Local wellness experts: reflection, flexibility keys to New Year’s resolutions
By Christie Vogt
As we start the new calendar year with the coronavirus pandemic in tow, making New Year’s resolutions may feel daunting.
Nevertheless, if you hope to make lasting changes in 2022, consider the following advice garnered from local wellness professionals.
To begin, local dietitian Jenni Wolf recommends considering the why behind your resolutions.
“It’s important to consider why you may want to make a change,” she says, “and to assess the motivation behind setting a specific resolution to ensure that it is one that is in line with your values and not just something you feel pressured to pursue by social media, those around you or just society in general.”
Drew Coleman, of Skybox Gym also encourages well-rounded, self-reflection before making a resolution.
“I think it’s a mistake to focus on your weight or your size as resolution goals because they can be misleading and easily discouraging,” he says. “I think it’s better to focus on and make goals around how you feel in your body, your energy level and your overall sense of well-being.”
Setting a goal that feels both manageable and realistic can help a resolution stick, says Jonathan Swenson, of Next Level Training Wellness and Fitness. “It can be helpful to break it down into smaller chunks,” he says.
For example, you might begin with a goal of going to the gym two times per week for one month, he says. “From there, you can expand and keep making progress.”
Coleman concurs, saying, “Start with small, incremental changes; and if you’re able to make those stick, go ahead and make new goals.”
Wolf also encourages identifying realistic small steps you can take toward an end goal.
“If you’re working to maintain a new behavior or action in the long term, it is worth it to allow yourself a long time to get there, too,” she says. “Also, be open to what I call ‘trial and information’ rather than ‘trial and error.’ Don’t beat up or judge yourself if you miss a day, go back to old ways, etcetera.”
Wolf adds, “Instead, ask yourself, ‘What information can I take from that experience and how can I learn from it?

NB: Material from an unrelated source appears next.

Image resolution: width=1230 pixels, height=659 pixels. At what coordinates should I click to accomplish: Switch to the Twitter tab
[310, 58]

How can it inform my approach to the next day?’”
Simon Hochuli, of Upright Acupuncture and Shiatsu, also stresses the importance of adapting as needed. He recommends that individuals “embrace what is doable and understand an adjustment as flexibility and not failure, as long as you are true to yourself.”
If you have to adjust your goals along the way, Hochuli’s response is, “No hard feelings, no guilt.”

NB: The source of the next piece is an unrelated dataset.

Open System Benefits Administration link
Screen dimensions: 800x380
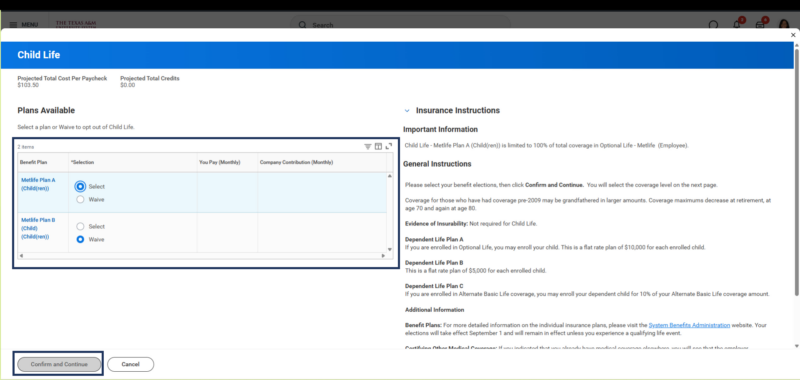tap(689, 325)
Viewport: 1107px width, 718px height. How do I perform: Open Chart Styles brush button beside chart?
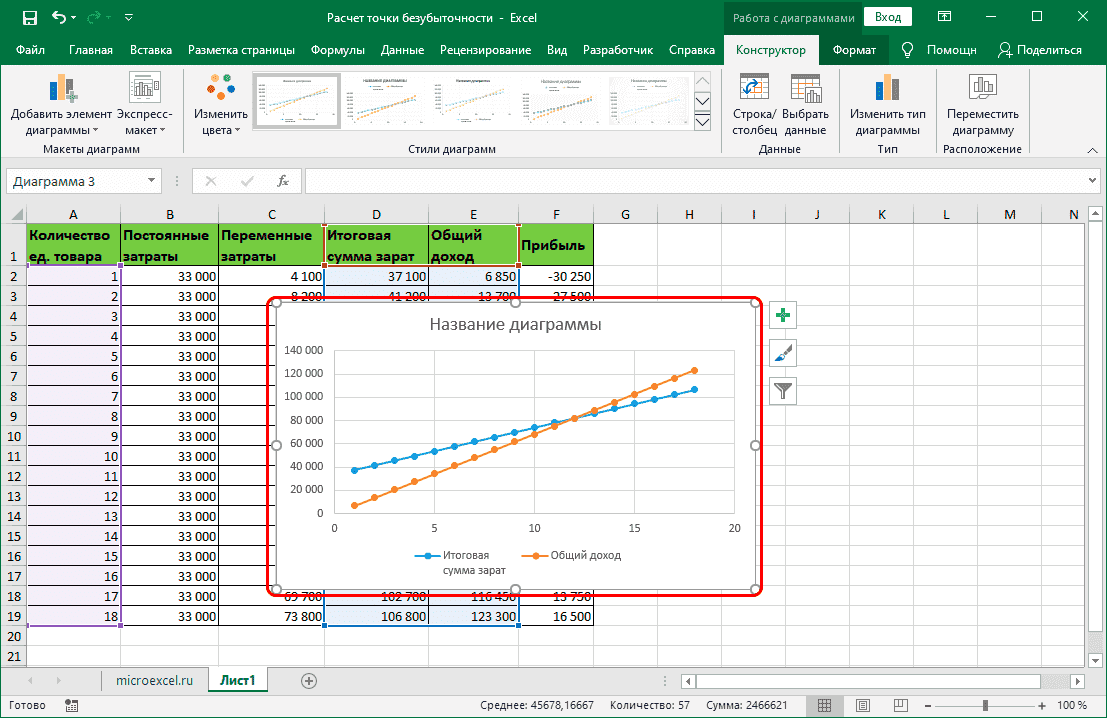coord(782,353)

Self-compassion and flexibility are essential, Coleman agrees. “Most of us have become more sedentary during the pandemic, and sometimes it’s difficult to get moving again,” he says, “so people need to be kind to themselves when setting and working toward goals.”
The success of resolutions can also depend on assistance along the way, whether it is from a personal trainer, nutritionist, mobile app or friends and family who help you stay accountable.

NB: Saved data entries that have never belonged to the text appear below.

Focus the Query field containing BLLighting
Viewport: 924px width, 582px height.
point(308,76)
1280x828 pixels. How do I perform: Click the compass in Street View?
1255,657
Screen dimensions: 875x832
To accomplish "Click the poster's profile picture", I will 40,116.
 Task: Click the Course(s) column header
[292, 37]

“Don’t be afraid to ask for help,” Swenson urges. He suggests consulting with professionals “about realistic goals and plans to help you get there.”
There can be a lot of pressure around New Year’s, but resolutions don’t need to begin on Jan. 1.
Wolf says she often sees people making resolutions when they might not be ready or have adequate time to dedicate to them. “It’s 100 percent OK to forgo the January goal-setting frenzy and start something new any time of year,” she says. “Your birthday may also be a good time to stop and reflect if the New Year feels overwhelming for you.”
Christie Vogt is a Twin Cities-based freelance writer and a regular contributor to the Bugle.